A magic tank starts out 4 inches in length, 4 inches wide, and 12 inches deep. As the tank is filled, it magically expands proportionally keeping it rectangular form just big enough to hold the liquid. If the liquid is being pumped into the tank at 8 cubic inches per minute, what is the rate at which the height of the tank is changing with respect to time when the height is 12 inches?
To find the rate at which the height of the tank is changing with respect to time, we need to use the concept of related rates from calculus.

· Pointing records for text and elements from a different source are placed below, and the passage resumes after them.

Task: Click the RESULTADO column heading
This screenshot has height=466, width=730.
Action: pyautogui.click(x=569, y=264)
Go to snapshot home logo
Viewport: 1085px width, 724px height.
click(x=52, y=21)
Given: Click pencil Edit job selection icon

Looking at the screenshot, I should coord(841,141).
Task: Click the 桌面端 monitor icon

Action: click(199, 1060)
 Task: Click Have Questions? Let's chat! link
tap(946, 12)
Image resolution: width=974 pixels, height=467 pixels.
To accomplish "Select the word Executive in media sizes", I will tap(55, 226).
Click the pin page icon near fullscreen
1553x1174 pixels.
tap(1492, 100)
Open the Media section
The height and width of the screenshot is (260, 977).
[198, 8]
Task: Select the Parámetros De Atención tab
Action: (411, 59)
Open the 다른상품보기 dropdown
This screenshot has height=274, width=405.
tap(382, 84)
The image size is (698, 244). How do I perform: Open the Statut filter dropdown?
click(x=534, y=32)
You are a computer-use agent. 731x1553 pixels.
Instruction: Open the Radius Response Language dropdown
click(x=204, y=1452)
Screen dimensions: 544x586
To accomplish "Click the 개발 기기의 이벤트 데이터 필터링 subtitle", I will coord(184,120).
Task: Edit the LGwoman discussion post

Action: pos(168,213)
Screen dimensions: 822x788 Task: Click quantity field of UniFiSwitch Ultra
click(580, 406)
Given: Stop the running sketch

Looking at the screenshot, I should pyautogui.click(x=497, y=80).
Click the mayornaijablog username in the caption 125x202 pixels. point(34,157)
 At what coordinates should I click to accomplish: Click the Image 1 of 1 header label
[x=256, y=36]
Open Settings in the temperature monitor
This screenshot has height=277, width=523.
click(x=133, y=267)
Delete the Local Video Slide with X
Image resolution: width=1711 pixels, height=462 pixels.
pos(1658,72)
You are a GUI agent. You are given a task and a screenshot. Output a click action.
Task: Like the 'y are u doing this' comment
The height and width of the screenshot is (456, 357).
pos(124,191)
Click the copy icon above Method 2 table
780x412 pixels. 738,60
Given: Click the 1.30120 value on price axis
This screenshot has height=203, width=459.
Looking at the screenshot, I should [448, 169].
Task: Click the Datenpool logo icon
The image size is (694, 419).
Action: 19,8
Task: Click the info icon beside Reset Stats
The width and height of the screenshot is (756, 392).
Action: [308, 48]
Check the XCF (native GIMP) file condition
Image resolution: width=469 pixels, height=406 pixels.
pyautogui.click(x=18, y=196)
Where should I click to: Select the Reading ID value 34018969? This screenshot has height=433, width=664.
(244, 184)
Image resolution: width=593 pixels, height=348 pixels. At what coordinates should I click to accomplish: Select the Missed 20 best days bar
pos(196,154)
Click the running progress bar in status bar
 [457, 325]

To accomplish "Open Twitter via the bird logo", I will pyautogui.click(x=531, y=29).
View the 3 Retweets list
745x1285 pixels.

Let's denote the length of the tank as L, the width as W, the height as H, and the rate at which the height is changing with respect to time as dH/dt.
Given:
Initial length (L) = 4 inches
Initial width (W) = 4 inches
Initial height (H) = 12 inches
We are given that the tank is being filled at a rate of 8 cubic inches per minute. This information implies that the volume of the tank is increasing at a rate of 8 cubic inches per minute. So, we have:
dV/dt = 8 cubic inches/min,
where V represents the volume of the tank.
The volume of a rectangular tank is given by:
V = LWH,
where L, W, and H are the length, width, and height of the tank, respectively.
Since the tank retains its rectangular shape, we can express the volume using only one variable. As the height increases, the length and width will also expand proportionally to keep the shape rectangular. Let's denote the expansion factor as k.
L = kH,
W = kH.
Substituting these expressions for L and W into the volume formula, we have:
V = (kH)(kH)H = k^2H^3.
Differentiating both sides of this equation with respect to time (t), we get:
dV/dt = (2k^2H^2)(dH/dt).
Now, we can substitute the given values into the equation to solve for dH/dt:
dV/dt = 8 cubic inches/min,
H = 12 inches.
Plugging these values into the equation, we have:
8 = (2k^2(12)^2)(dH/dt).
Simplifying, we get:
8 = 288k^2(dH/dt).
Now, solving for dH/dt, we divide both sides by 288k^2:
dH/dt = 8 / (288k^2).
To find the value of k, we can use the ratio of the change in height to the initial height:
ΔH / H = (dH/dt) * Δt,
where ΔH is the change in height, H is the initial height, (dH/dt) is the rate of change, and Δt is the change in time.
In our case, ΔH is the difference between the initial height and the current height:
ΔH = H - H0 = 12 - 12 = 0.
Plugging in these values, we have:
0 / 12 = (dH/dt) * Δt.
Since the tank is being filled, the height is increasing and the rate of change, dH/dt, is positive. Therefore, we can divide both sides by Δt:
0 / 12Δt = dH/dt.
Simplifying, we get:
dH/dt = 0.
Now, plugging the value of dH/dt and the given values into the equation to find k:
0 = 8 / (288k^2).
Solving for k, we get:
k^2 = 36,
k = √36 = 6.
Now, we can substitute the value of k into the equation for dH/dt:
dH/dt = 8 / (288(6)^2).
Simplifying further, we get:
dH/dt ≈ 0.0056 inches per minute.
Therefore, the rate at which the height of the tank is changing with respect to time when the height is 12 inches is approximately 0.0056 inches per minute.